**WHAT IS REQUIRED:**
Copy out the data below without any changes, from the line that contains "Pick the right arrow shape" to the line that contains "Select the pie", including both of those lines.

Start of TASK INPUTS

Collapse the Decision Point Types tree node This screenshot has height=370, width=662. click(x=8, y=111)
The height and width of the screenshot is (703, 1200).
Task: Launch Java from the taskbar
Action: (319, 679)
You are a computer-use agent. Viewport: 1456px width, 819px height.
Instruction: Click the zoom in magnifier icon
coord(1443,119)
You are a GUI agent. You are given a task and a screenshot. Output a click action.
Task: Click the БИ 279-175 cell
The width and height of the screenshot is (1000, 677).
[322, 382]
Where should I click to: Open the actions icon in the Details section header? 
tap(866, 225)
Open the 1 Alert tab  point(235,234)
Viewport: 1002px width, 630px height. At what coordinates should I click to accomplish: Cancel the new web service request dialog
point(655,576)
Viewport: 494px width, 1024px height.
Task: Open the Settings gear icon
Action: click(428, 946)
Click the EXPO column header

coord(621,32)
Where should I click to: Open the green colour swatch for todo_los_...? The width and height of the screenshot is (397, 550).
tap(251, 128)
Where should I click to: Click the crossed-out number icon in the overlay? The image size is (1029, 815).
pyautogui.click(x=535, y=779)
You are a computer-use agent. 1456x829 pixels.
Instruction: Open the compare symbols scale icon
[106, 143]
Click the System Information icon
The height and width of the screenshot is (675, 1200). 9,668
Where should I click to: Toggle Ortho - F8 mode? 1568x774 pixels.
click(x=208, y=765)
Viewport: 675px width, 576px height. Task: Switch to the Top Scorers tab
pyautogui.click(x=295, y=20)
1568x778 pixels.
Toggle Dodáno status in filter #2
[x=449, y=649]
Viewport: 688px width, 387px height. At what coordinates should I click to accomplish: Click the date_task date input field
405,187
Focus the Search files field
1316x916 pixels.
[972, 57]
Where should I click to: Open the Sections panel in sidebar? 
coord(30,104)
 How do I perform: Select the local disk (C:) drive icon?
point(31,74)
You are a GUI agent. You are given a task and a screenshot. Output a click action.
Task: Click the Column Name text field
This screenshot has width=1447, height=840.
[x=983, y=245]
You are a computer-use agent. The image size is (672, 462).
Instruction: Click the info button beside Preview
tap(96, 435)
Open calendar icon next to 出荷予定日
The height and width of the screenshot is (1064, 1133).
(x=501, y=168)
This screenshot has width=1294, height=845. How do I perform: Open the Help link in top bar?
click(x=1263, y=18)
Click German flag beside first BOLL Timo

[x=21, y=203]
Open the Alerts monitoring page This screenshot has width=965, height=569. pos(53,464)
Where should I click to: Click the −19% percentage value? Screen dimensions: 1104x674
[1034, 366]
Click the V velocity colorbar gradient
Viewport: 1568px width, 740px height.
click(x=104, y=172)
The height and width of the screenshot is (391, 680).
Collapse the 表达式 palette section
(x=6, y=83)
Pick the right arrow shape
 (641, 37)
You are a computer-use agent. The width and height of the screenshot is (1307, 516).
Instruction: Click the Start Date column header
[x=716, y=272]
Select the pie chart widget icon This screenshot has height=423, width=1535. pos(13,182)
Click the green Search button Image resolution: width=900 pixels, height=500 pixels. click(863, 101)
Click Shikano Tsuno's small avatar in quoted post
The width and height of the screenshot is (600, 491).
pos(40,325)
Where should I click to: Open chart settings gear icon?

End of TASK INPUTS

**THE RESPONSE:**
Pick the right arrow shape
 (641, 37)
You are a computer-use agent. The width and height of the screenshot is (1307, 516).
Instruction: Click the Start Date column header
[x=716, y=272]
Select the pie chart widget icon This screenshot has height=423, width=1535. pos(13,182)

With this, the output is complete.